Brief
Below is a block of records. Copy every line in it that contains the word "message".

Records supplied
--------------------------------

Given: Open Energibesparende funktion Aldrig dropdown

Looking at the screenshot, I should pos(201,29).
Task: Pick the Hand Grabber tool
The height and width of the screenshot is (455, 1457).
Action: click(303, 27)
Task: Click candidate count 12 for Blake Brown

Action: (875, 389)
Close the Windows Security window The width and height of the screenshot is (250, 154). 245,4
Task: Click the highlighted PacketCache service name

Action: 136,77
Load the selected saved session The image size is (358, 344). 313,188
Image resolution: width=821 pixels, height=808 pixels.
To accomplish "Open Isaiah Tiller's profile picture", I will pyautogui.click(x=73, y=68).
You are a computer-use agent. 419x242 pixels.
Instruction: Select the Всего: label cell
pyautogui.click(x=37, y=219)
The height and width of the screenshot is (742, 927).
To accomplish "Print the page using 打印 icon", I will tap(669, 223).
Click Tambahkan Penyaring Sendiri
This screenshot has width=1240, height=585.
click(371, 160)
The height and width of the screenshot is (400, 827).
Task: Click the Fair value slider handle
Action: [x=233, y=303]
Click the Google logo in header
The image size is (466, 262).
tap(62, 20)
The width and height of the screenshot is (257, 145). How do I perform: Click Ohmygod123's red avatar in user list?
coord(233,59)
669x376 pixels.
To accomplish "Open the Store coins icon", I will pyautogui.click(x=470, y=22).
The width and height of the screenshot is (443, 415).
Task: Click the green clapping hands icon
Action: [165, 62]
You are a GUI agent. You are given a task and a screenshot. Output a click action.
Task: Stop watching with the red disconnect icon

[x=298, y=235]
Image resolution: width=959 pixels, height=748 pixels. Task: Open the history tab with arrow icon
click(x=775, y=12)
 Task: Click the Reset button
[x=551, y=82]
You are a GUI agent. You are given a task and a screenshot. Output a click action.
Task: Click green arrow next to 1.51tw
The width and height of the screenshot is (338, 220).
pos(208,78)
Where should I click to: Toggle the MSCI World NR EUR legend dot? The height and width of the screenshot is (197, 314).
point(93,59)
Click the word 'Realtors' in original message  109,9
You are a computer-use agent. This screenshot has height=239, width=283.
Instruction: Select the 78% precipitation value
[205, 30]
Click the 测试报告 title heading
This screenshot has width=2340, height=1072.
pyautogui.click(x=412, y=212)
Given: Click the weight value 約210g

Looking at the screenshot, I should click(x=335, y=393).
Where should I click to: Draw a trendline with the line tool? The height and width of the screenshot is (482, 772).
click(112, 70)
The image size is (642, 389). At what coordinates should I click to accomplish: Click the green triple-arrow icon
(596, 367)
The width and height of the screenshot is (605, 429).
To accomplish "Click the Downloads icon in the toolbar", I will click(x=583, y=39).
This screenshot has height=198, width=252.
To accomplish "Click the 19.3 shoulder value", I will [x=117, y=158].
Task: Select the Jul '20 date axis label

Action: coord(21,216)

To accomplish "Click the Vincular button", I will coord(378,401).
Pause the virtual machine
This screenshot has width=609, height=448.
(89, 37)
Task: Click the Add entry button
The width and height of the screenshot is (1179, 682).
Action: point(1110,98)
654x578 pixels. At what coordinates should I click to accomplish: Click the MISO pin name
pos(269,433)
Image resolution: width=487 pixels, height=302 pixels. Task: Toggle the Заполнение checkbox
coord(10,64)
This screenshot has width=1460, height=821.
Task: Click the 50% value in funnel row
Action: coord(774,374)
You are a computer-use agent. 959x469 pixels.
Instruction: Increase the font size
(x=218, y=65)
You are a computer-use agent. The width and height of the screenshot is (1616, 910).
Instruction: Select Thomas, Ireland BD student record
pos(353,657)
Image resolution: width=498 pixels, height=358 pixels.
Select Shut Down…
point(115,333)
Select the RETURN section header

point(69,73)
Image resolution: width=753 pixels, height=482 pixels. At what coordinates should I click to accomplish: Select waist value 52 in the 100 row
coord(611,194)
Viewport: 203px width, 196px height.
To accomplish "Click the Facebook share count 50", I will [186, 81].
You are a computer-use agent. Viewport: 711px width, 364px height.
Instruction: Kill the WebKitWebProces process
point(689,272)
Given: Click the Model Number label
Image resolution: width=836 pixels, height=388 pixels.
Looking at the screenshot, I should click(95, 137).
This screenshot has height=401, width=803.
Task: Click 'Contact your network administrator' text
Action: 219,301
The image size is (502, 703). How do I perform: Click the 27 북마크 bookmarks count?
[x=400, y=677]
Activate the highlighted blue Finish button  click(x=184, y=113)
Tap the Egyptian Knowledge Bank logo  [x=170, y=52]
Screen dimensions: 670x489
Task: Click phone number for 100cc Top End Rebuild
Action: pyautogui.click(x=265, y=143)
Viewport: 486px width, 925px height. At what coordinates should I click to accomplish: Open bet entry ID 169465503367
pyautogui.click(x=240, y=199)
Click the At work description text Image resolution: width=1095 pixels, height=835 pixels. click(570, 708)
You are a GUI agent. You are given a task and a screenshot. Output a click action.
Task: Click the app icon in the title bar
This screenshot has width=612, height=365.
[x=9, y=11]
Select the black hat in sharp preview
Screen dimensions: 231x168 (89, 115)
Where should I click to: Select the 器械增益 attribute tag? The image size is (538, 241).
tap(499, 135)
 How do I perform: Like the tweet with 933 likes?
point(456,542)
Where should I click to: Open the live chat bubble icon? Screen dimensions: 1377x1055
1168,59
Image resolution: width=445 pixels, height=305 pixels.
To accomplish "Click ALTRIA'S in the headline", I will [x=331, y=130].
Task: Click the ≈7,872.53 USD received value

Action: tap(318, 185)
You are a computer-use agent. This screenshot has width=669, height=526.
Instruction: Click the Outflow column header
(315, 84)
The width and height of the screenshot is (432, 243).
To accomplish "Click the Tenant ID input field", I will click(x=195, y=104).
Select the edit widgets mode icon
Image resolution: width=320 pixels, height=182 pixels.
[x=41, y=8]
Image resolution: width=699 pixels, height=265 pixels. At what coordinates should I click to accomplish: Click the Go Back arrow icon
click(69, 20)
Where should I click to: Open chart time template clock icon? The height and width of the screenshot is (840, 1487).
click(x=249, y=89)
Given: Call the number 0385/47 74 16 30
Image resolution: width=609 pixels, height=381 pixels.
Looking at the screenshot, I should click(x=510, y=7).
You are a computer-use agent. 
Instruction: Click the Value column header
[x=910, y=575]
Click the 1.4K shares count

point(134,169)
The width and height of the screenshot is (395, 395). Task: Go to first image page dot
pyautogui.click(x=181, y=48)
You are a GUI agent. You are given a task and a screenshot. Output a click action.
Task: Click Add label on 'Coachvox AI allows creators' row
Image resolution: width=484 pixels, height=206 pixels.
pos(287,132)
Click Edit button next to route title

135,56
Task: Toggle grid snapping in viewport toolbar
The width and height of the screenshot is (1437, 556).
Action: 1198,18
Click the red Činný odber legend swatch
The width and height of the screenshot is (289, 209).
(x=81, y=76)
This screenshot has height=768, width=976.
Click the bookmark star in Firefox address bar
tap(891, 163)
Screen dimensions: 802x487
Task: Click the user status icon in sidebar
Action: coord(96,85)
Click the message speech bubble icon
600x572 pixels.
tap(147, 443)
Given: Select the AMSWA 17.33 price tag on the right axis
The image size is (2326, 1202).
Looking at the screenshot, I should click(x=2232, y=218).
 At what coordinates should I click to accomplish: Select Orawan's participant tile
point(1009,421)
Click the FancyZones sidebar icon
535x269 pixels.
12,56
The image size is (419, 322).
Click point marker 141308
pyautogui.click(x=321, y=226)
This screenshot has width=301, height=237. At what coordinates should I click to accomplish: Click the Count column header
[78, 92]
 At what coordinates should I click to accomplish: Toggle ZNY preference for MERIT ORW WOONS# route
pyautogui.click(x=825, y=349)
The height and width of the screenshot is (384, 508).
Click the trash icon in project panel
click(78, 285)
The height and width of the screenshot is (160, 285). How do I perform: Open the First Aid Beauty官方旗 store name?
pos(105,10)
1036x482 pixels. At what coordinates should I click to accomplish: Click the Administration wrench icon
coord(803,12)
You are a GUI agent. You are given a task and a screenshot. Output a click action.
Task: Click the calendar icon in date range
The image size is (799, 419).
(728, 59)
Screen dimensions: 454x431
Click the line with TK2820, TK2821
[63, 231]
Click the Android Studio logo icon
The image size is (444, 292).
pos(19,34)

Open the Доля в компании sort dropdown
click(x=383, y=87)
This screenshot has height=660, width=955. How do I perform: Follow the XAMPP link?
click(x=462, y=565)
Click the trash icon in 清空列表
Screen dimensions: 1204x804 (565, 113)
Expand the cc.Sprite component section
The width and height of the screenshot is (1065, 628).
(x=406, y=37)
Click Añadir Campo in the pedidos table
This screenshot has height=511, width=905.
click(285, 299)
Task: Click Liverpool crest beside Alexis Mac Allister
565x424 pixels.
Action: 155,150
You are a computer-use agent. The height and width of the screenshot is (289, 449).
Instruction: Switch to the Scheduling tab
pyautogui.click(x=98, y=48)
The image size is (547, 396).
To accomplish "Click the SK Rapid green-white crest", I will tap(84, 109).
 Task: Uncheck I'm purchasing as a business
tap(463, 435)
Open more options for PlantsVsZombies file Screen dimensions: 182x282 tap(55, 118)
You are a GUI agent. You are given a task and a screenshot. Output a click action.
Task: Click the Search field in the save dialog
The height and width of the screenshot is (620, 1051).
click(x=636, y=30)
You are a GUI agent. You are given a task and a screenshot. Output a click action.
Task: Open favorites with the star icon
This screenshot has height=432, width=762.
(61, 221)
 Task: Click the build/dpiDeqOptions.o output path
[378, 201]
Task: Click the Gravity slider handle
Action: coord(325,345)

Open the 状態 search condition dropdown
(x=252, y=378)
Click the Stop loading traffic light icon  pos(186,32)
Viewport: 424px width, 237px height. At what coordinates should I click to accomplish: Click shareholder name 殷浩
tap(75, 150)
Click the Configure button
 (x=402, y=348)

--------------------------------

Output of the exercise
Click the word 'Realtors' in original message  109,9
Click the message speech bubble icon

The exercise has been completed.